Figure 4. Pro-angiogenic functions of exosome-differentiated BM-MSC.

Conditioned media from BM-MSC pre-treated for 4 days as specified, was added to wells containing 1 × 10⁴ primary HUVEC. Following 6 days in culture, HUVEC were harvested and viability and cell counts performed using the ViaCount system on a Guava flow cytometer (Bars, mean ± SD, of triplicates) (A). Confluent monolayers of HUVEC were established, prior to scrapping a single vertical scratch using a 200μl pipette tip. CM from BM-MSC pre-treated as specified, were added, and the distance between two sides of the scratch, highlighted by vertical white lines and arrows, was monitored at specified time points microscopically up to 24 h.
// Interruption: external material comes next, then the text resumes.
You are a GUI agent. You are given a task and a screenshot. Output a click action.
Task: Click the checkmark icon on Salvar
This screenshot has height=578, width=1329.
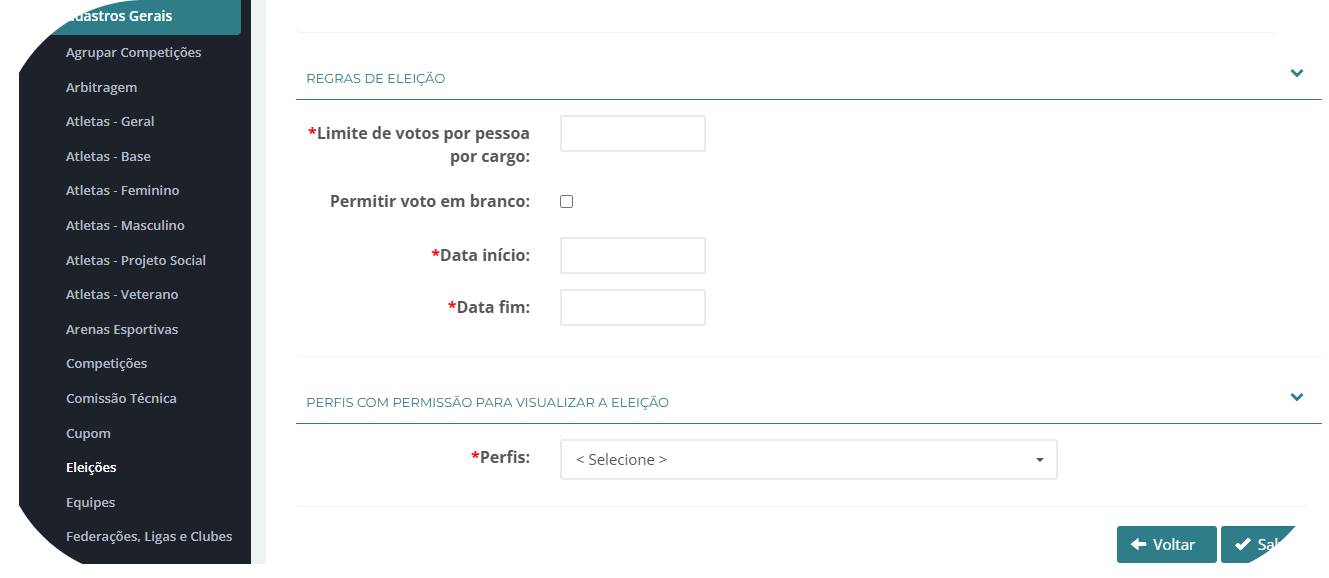(1242, 544)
The symbol † depicts a loss of HUVEC adhesion at 24 h, hence scratch width could not be measured. (Graph shows Mean ± SD, of duplicate wells per treatment. Data are representative of two such experiments (B). Monolayers of BM-MSC were pre-treated as specified for 4 days, at which point 50% of the culture medium was removed, and replaced by the same volume of EBM2 endothelial cell culture medium lacking growth factors, containing 20,000 HUVEC per well. After further 6 day incubation, the co-cultures were fixed and immune-fluorescently stained for CD31 (green) and DAPI (blue) (Scale, 100μm). Quantification of surface area of the CD31-positive structures was performed (Bars, Mean ± SD of triplicate wells per condition). Representative of three such experiments (C).